▶ _Yang Harus Dilakukan_
Perbarui bagian teks tentang bencana alam di Banten yang dibuka dengan kata-kata "Berdasarkan prakiraan musim" dan ditutup dengan "bagian barat daya.", lalu tuliskan kembali bagian itu dengan mengganti "musim kemarau" menjadi "musim kering".

▶ _Blok Teks_

------------------------------

Bencana Alam Kembali Hadir


Bencana alam kembali terjadi di Banten. Berdasarkan laporan Harian Umum Kabar Banten, hujan sangat deras yang turun di beberapa wilayah Banten pada Minggu malam hingga Senin dini hari (24-25 Juli 2016)  mengakibatkan banjir,banjir bandang dan tanah longsor di sejumlah wilayah. Di Kabupaten Serang, bencana banjir dan longsor di beberapa wilayah Kabupaten Serang seperti Mancak, Cinangka, Anyer dan Padarincang. Untuk Kecamatan Anyer saja, berdasarkan laporan sementara sebanyak 2.440 rumah yang rusak dan terendam. Di Kota Cilegon, banjir mengakibatkan ratusan rumah dan jalan utama terendam air. Bahkan, jalur industri yang menghubungkan Kota Cilegon dan Anyer tak bisa dilalui akibat tingginya genangan air. Di Kabupaten Pandeglang, bencana banjir bandang disertai lumpur melanda dua wilayah Kecamatan Labuan dan Carita. Bahkan banjir bandang mengakibatkan empat orang yang berada di dalam mobil tewas terjebak banjir lumpur di depan Hotel Wira dan Lippo Carita.
Berdasarkan prakiraan musim kemarau yang dikeluarkan Stasiun Klimatologi Pondok Betung,  seharusnya wilayah Provinsi Banten pada umumnya sudah masuk musim kemarau. Menurut prakiraan tersebut, daerah paling awal masuk musim kemarau (bulan april 2016) yaitu sebagian wilayah Banten bagian utara. Sedangkan yang paling akhir masuk musim kemarau ( akhir juni - awal juli 2016) yaitu sebagian wilayah Pandeglang, Lebak bagian barat dan Serang bagian barat daya.
Akan tetapi, BMKG juga sudah memperingatkan tentang terjadinya kemarau basah. Kondisi kemarau basah disebut-sebut merupakan efek dari adanya fenomena anomali negatif suhu muka laut Pasifik tropis tengah dan timur atau yang disebut sebagai fenomena La Niña. Dampak dari La Niña bagi Indonesia yaitu semakin banyaknya suplai uap air dari Samudera Pasifik ke wilayah Indonesia yang berdampak pada peningkatan peluang pembentukan awan sehingga terjadi peningkatan curah hujan.

------------------------------

▶ _Data yang Diberikan_
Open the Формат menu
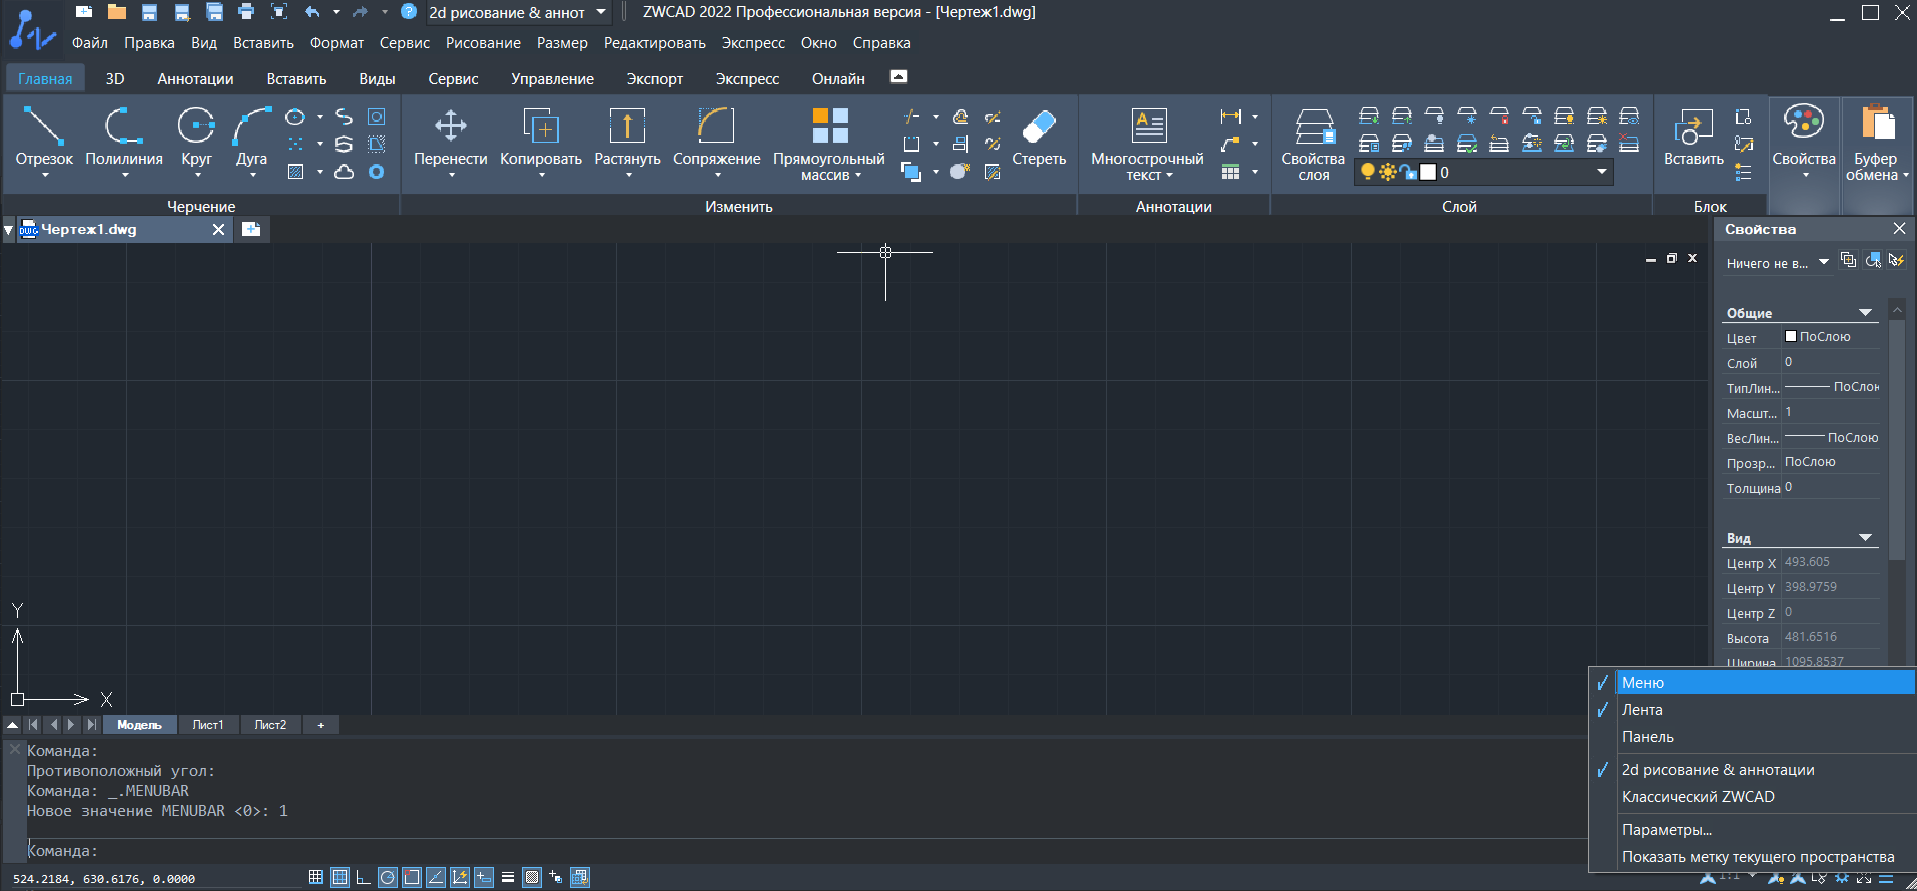 pyautogui.click(x=336, y=43)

------------------------------

▶ _Sebagai Tanggapan_
Berdasarkan prakiraan musim kering yang dikeluarkan Stasiun Klimatologi Pondok Betung,  seharusnya wilayah Provinsi Banten pada umumnya sudah masuk musim kering. Menurut prakiraan tersebut, daerah paling awal masuk musim kering (bulan april 2016) yaitu sebagian wilayah Banten bagian utara. Sedangkan yang paling akhir masuk musim kering ( akhir juni - awal juli 2016) yaitu sebagian wilayah Pandeglang, Lebak bagian barat dan Serang bagian barat daya.